Directions
Word for word, reproduce each of the entries.
Start of Material for the task
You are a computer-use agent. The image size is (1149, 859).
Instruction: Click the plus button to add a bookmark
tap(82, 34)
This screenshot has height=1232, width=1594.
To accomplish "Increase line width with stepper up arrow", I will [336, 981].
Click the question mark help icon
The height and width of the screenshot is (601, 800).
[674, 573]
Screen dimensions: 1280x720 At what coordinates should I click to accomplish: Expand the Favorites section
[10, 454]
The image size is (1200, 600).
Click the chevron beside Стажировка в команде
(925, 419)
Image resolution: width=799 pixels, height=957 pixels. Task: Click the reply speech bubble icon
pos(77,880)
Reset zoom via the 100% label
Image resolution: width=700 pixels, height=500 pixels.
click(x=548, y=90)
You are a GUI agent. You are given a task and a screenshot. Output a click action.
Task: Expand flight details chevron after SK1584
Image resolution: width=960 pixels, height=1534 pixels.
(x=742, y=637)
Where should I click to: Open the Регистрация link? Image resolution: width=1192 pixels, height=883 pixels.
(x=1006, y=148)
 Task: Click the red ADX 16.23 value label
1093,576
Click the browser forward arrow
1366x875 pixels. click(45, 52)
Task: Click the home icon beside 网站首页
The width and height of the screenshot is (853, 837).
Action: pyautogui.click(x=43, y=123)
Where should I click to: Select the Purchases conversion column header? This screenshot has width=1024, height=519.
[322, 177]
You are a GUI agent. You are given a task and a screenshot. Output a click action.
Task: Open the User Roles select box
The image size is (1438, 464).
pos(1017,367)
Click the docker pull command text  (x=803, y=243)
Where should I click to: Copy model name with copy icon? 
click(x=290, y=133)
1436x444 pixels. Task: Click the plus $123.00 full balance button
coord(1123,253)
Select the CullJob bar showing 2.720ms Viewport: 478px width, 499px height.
End of Material for the task
Problem solution
You are a computer-use agent. The image size is (1149, 859).
Instruction: Click the plus button to add a bookmark
tap(82, 34)
This screenshot has height=1232, width=1594.
To accomplish "Increase line width with stepper up arrow", I will [336, 981].
Click the question mark help icon
The height and width of the screenshot is (601, 800).
[674, 573]
Screen dimensions: 1280x720 At what coordinates should I click to accomplish: Expand the Favorites section
[10, 454]
The image size is (1200, 600).
Click the chevron beside Стажировка в команде
(925, 419)
Image resolution: width=799 pixels, height=957 pixels. Task: Click the reply speech bubble icon
pos(77,880)
Reset zoom via the 100% label
Image resolution: width=700 pixels, height=500 pixels.
click(x=548, y=90)
You are a GUI agent. You are given a task and a screenshot. Output a click action.
Task: Expand flight details chevron after SK1584
Image resolution: width=960 pixels, height=1534 pixels.
(x=742, y=637)
Where should I click to: Open the Регистрация link? Image resolution: width=1192 pixels, height=883 pixels.
(x=1006, y=148)
 Task: Click the red ADX 16.23 value label
1093,576
Click the browser forward arrow
1366x875 pixels. click(45, 52)
Task: Click the home icon beside 网站首页
The width and height of the screenshot is (853, 837).
Action: pyautogui.click(x=43, y=123)
Where should I click to: Select the Purchases conversion column header? This screenshot has width=1024, height=519.
[322, 177]
You are a GUI agent. You are given a task and a screenshot. Output a click action.
Task: Open the User Roles select box
The image size is (1438, 464).
pos(1017,367)
Click the docker pull command text  (x=803, y=243)
Where should I click to: Copy model name with copy icon? 
click(x=290, y=133)
1436x444 pixels. Task: Click the plus $123.00 full balance button
coord(1123,253)
Select the CullJob bar showing 2.720ms Viewport: 478px width, 499px height.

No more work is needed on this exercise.